→ **ENUNCIADO DO EXERCÍCIO**
Transcreva sem qualquer alteração a parte do texto sobre o pão partido por Jesus que começa nas palavras "Mateus 15.36, Marcos" e termina depois de "I Coríntios 11.24.".

→ **TEXTO FORNECIDO**
Mateus 15.36, Marcos 6.41, Marcos 8.6, Lucas 9.16, João 6.11. Todos usam essa mesma estrutura: Jesus eleva os olhos para o céu, dá graças, abençoa o pão, parte e dá aos seus discípulos.

Mas há outras ocasiões em que isso acontece: na última ceia. Mateus 26.26: Enquanto comiam, tomou Jesus um pão, e, abençoando-o, o partiu e o deu aos discípulos, dizendo, tomai, comei, isto é o meu corpo. Tomou um cálice, e tendo dado graças, o deu aos discípulos dizendo: bebei dele todos, isto é o meu sangue. Mesma coisa em Marcos 14.22, Lucas 22.19, I Coríntios 11.24.
E outra vez, ainda, já ressurreto, com os discípulos no caminho de Emaús, em Lucas 24.30. Aliás, foi por causa disso que os discípulos o reconheceram.

Jesus tinha o seu jeito próprio de alimentar os seus. Não era só um ritual, esse costume de elevar os olhos para o céu, dar graças, abençoar o pão, partir e dar aos discípulos. Ao fazer isso, cada refeição se tornava Santa. Uma Santa Ceia, um Santo Desjejum, um Santo Almoço, um Santo Lanche da Tarde, um Santo Assalto à Geladeira de Madrugada. Não eram apenas os corpos dos discípulos que estavam sendo alimentados, mas também e principalmente as suas almas. Então, outra bola fora dos títulos da SBB, a última ceia não foi a última. Nem a primeira.
Ao criar e repetir a fórmula da consagração, Jesus estava, desde o começo, apontando para o significado da sua vida e da sua morte: o pão que ele partiu e multiplicou, duas vezes, já era o seu corpo. O pão partido na última ceia, já era o seu corpo. O pão partido em Emaús, já era o seu corpo. Se a gente for mais longe, o pão que o profeta multiplicou já era o seu corpo. O maná que desceu do céu e foi o único sustento do povo de Deus no deserto, já era o corpo de Cristo, que 4.000 anos depois confirmou, dizendo: eu sou o pão vivo que desceu do céu.

Na prática, isso precisa ser refletido com mais seriedade na nossa celebração da Santa Ceia. Nós, presbiterianos do Brasil, acabamos copiando muita coisa errada das igrejas evangélicas, em vez de nos espelharmos nas igrejas protestantes. Então, quando vamos celebrar a Santa Ceia, tem igreja que trata como se fosse o almoço de domingo na casa da avó: faz uma oração rápida, aquela oração de fome, e todo mundo ataca. A gente imita o nosso avô, e isso seria legal se a Santa Ceia fosse mesmo um almoço de domingo na casa da avó, afinal, esse é o ritual. Mas se nós vamos repetir o ritual do sacramento do Corpo e do Sangue do Senhor Jesus, talvez fosse melhor a gente ser imitador de Jesus, e não do nosso avô?

→ **TRECHO DO MATERIAL**
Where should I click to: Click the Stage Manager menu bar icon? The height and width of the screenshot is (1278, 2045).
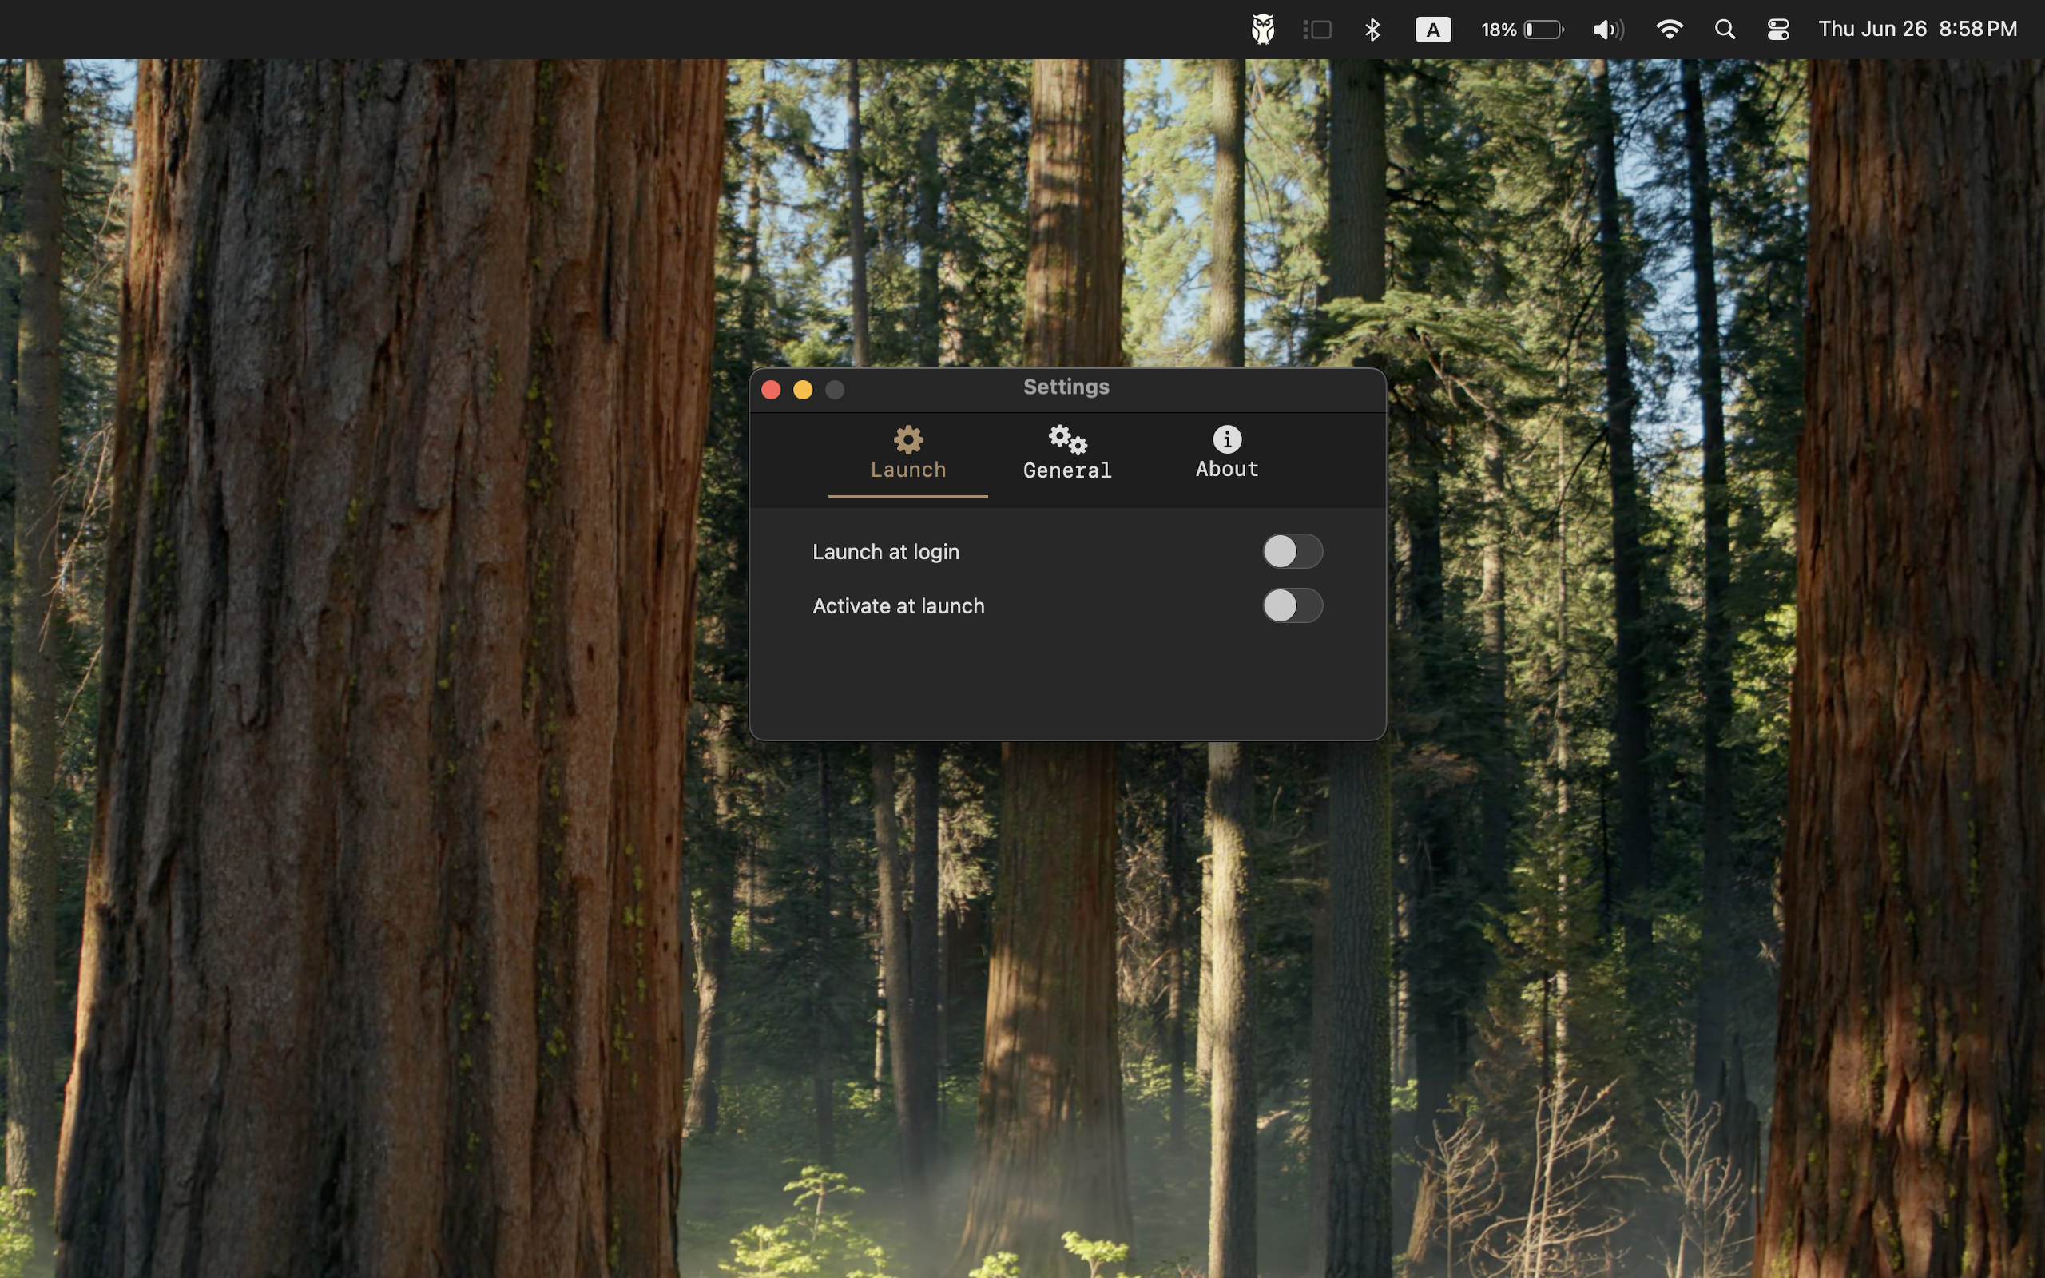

→ **RESPOSTA COMPLETA**
Mateus 15.36, Marcos 6.41, Marcos 8.6, Lucas 9.16, João 6.11. Todos usam essa mesma estrutura: Jesus eleva os olhos para o céu, dá graças, abençoa o pão, parte e dá aos seus discípulos.

Mas há outras ocasiões em que isso acontece: na última ceia. Mateus 26.26: Enquanto comiam, tomou Jesus um pão, e, abençoando-o, o partiu e o deu aos discípulos, dizendo, tomai, comei, isto é o meu corpo. Tomou um cálice, e tendo dado graças, o deu aos discípulos dizendo: bebei dele todos, isto é o meu sangue. Mesma coisa em Marcos 14.22, Lucas 22.19, I Coríntios 11.24.